Outsiders (tourists, temporary visitors, or those who have never been here but think they know this place) rarely see beyond the media images of a routine, busy, albeit fascinating, Capitol: home to the White House, CIA, and FBI, entities designed to cater to the president-in-question’s whims, whether that may be to pass a bill in Congress or wage war in Afghanistan and Iraq. (When foreigners usually speak of “hating Americans”, they are largely referring to the government, hence Washington.) Such outsiders have described this city as boring and staid, populated by poorly dressed, no-nonsense paper-pushers who are about as interesting as their cold and dull city. (President Eisenhower once famously quipped: “There are a number of things wrong with Washington. One of them is that everyone has been too long away from home.” And Alistair Cooke pithily stated that “Washington lies securely in what the guidebooks call an amphitheater and what you and I call a swamp.”) Touché. All right, we have heard all the quips and cracks about our town and its horde of blandly garbed residents, going about their daily routine in a grave manner. Forgive our lack of lightheartedness, but this is a serious town with a serious mission to accomplish. Let them say what they want, but their eyes and ears are still pointed in our direction.
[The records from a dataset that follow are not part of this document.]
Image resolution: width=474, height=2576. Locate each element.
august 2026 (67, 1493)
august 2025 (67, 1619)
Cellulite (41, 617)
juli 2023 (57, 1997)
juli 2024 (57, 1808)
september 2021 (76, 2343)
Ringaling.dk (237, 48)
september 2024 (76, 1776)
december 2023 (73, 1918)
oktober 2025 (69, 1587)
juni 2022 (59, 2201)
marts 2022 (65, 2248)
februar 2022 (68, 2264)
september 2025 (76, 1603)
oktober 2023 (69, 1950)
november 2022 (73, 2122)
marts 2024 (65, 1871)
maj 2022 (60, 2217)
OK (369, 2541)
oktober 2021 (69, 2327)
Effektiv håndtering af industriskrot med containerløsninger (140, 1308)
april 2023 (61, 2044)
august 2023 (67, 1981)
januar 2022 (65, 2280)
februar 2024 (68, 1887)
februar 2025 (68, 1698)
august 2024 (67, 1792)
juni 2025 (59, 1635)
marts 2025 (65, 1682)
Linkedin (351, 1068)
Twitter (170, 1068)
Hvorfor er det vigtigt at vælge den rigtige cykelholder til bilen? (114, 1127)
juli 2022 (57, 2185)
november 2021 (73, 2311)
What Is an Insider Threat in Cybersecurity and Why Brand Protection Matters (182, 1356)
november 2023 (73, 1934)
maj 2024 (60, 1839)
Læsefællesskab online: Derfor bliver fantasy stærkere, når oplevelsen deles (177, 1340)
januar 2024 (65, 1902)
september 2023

Yet if, as they say, power is the greatest aphrodisiac, then Washington is the sexiest city of them all, where political matches and liaisons are part and parcel of the city’s diverse aspects. Washington draws the very powerful, and the very strong, and the very influential, and it’s this gathering of forces that make it one of the most intriguing and important cities in the world.

Yes, we may be cold and aloof — weary of the constant slew of tourists and transients who treat our town as a temporary hotel, and write us off as a mere playground for presidents — but this beguiling town is kind to us insiders who wouldn’t trade this place for anywhere. Those of us who have chosen to stay know this city’s real charms. We know all of its nooks and crannies; its tucked-away art galleries that boast some of today’s best talents; its delightful churches in the Southwest neighborhood that showcase incomparable free jazz on Friday nights. We know its cheapest dives, where for a few dollars you can get the greasiest burgers in town; the spectacular spot that offers a stunning view of the Potomac River; and the easiest way to beat rush-hour traffic. Having declared this city as home has granted us permission to scratch the surface of this intimidating and deceptively aloof town, to find a vast array of charms which Washington only allows those who truly belong here to see.

As I often wander around this breathtaking town with its spectacular scenery and impressive history, I am frequently reminded of a particular quote in Shakespeare’s Richard II which, had it been written to express his admiration for Washington (instead of England), would read as such: “this little world . . . this earth, this realm, this Washington.” Amen.